The dual relevance of biomarker development in ALS lies in the characterisation of dynamic pathological process and its application to individualised patient care. From an academic perspective, biomarkers have the potential to elucidate the role of specific pathobiological processes, such as inflammation, cortical hyperexcitability, inhibitory dysfunction, cell to cell propagation and anatomical patterns of vulnerability. From a clinical standpoint, validated biomarkers have the potential to confirm an earlier diagnosis, thus enabling recruitment into clinical trials at an earlier stage. The key advantage of ALS-specific biomarkers however is their potential monitoring role in clinical trials, which currently overwhelmingly rely on functional rating scales and survival. Additionally, biomarkers may act as prognostic indicators which are indispensable both for clinical trial designs and for individualised patient care.

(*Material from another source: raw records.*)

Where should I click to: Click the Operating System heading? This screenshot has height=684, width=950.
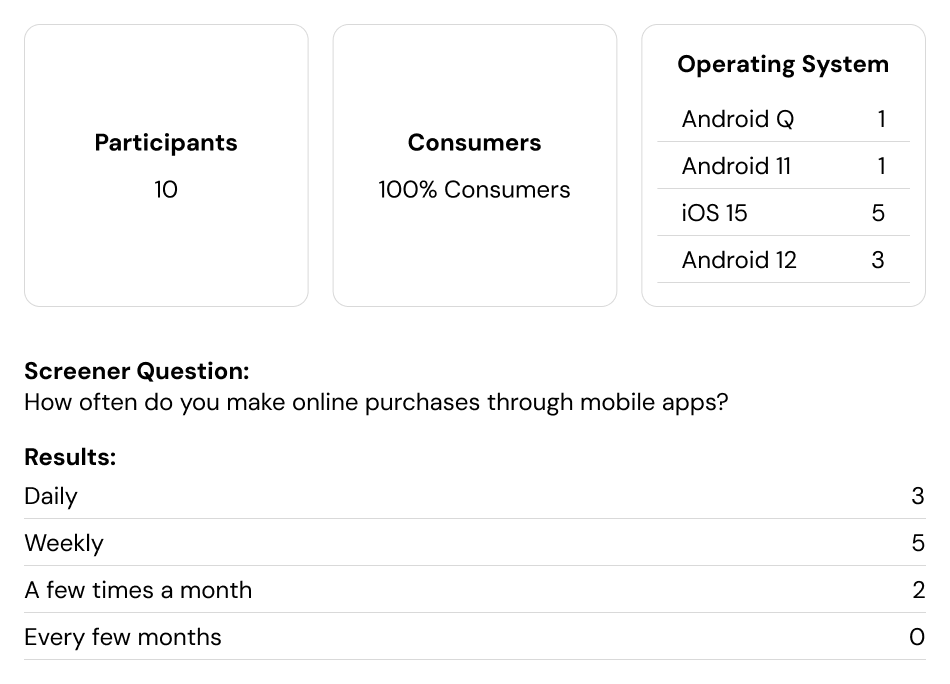coord(783,64)
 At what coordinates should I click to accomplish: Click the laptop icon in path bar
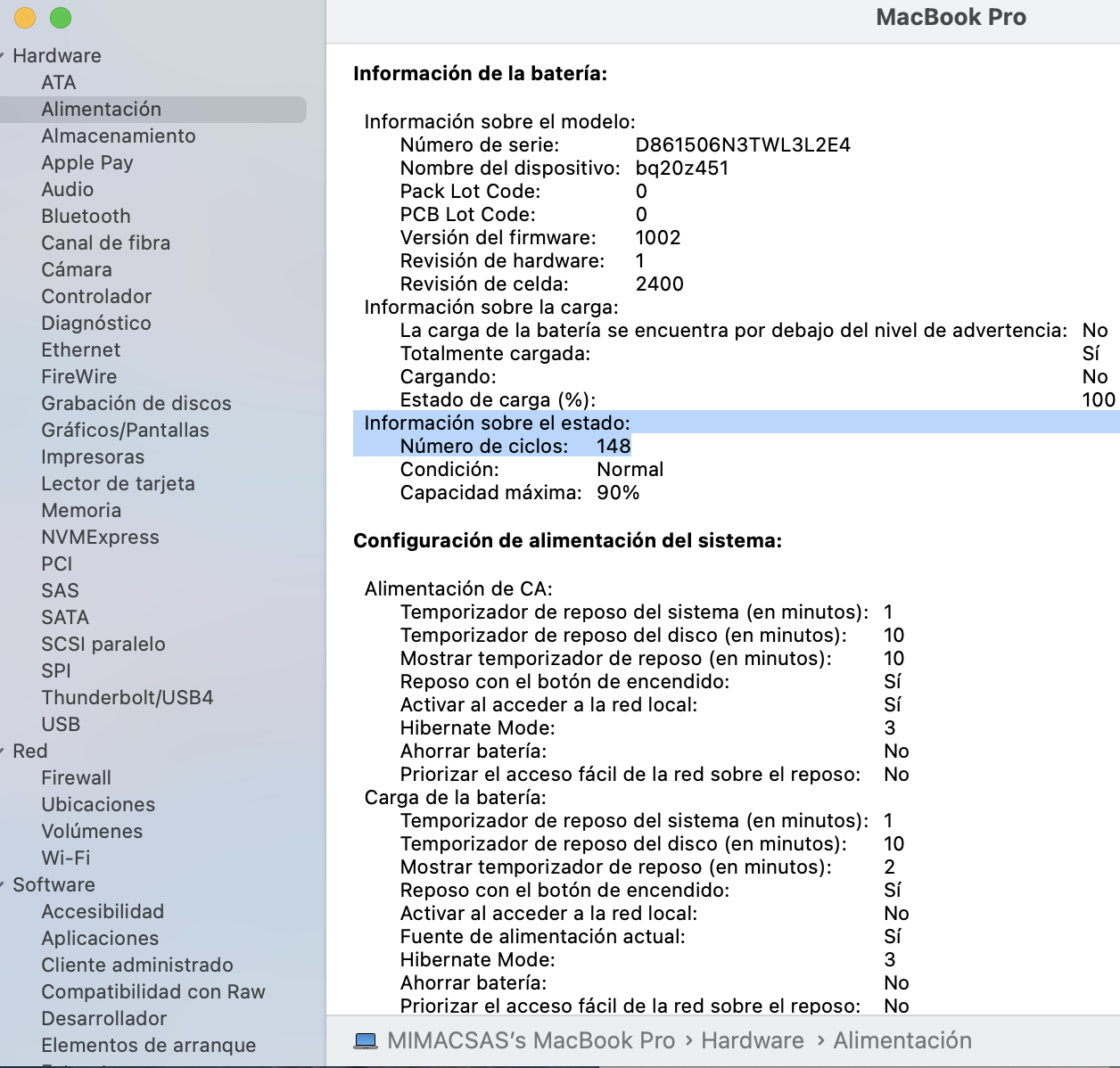pos(366,1040)
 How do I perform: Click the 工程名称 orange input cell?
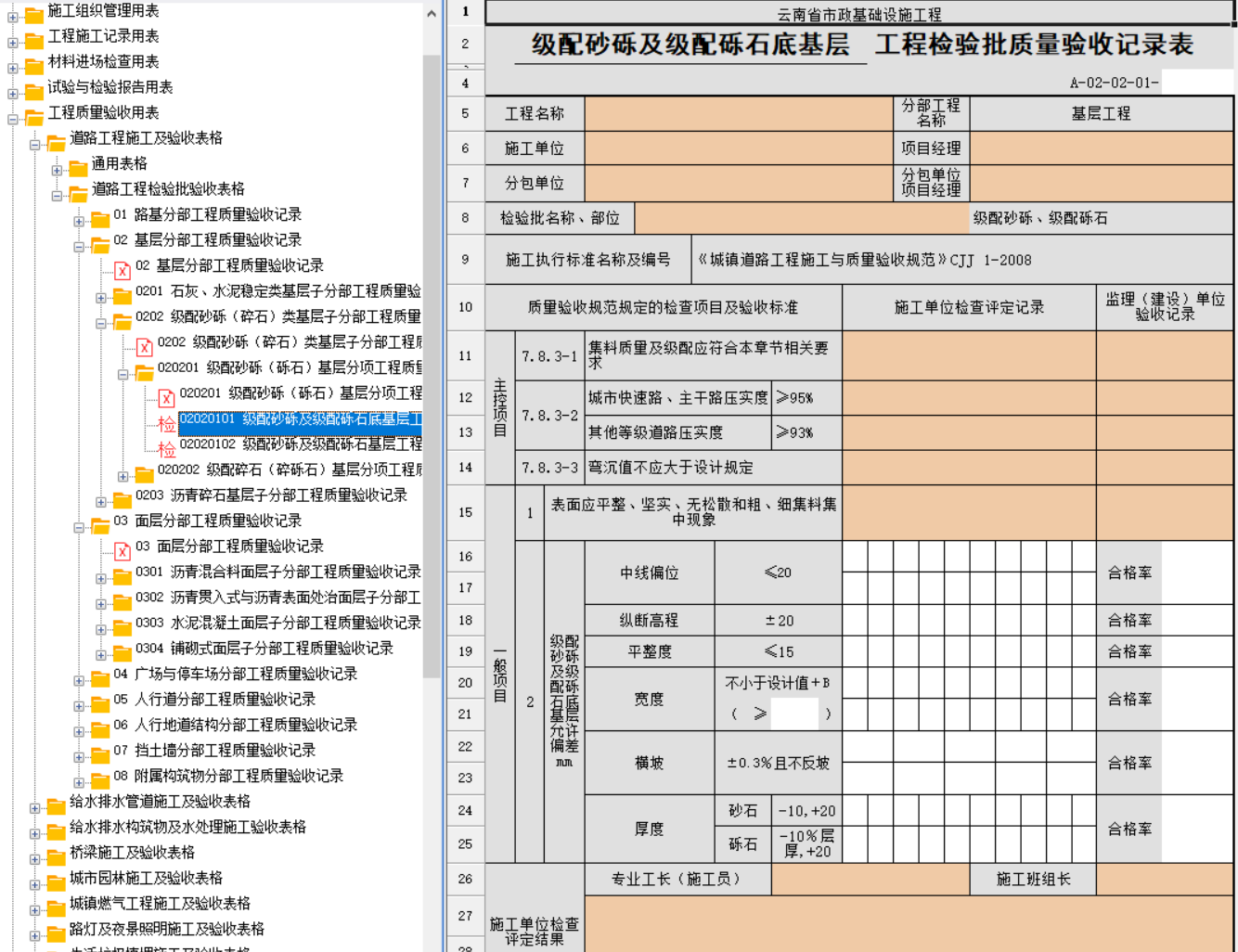(x=739, y=113)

The academic and clinical importance of biomarker development in ALS is universally recognised by ALS consortia and is regarded as a strategic funding priority by ALS charities and funding agencies around the world. MNDA, ALSA, ARSLA, NISALS, NEALS, CALSNIC, RMN, JPND re just some of the many organisations actively engaging in the development of multicentre data repositories, and establishing biobanking infrastructures for ALS. Due to disease heterogeneity and the differing sensitivity profiles of single markers, it is generally accepted that a panel of biomarkers will most likely to aid clinical care and serve as monitoring markers in clinical trials.

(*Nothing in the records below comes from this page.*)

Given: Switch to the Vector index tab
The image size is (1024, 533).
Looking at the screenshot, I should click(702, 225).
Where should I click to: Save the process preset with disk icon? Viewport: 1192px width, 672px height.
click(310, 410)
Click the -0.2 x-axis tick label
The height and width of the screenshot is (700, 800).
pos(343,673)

The main themes of ALS biomarker research include “dry biomarkers” which centre on clinical, electrophysiological and neuroimaging measures, and “wet biomarkers” which focus on disease-specific biofluid profiles. Hypothesis-driven, targeted and high-throughput methods are both widely used in the so-called “omics” approaches: metabolomics, proteomics, lipidomics, and transcriptomics. One of the alluring aspects of international collaborations is that ALS centres around the world have unique local expertise profiles which complement synergistically the skillset of other centres. Therefore single ALS centres are in a position to provide authoritative reviews on specific aspects of biomarker development efforts. Accordingly, the co-editors of this Research Topic are particularly proud to already have commitments from a number of ALS research groups to contribute papers on their own field of expertise including centres in Athens, Paris, Cleveland, Milan, Norwich, Boston, Washington, Edmonton, Sidney, Brisbane, Ulm, Oxford, Jena, Regensburg, Nottingham, Dublin, Leuven, Utrecht, Toronto, Strasbourg etc. showcasing the geographical spectrum of ALS research initiatives worldwide. The overall objective of this Research Topic is to highlight research efforts around the globe to develop viable biomarkers in ALS paving the way for effective disease-modifying therapies.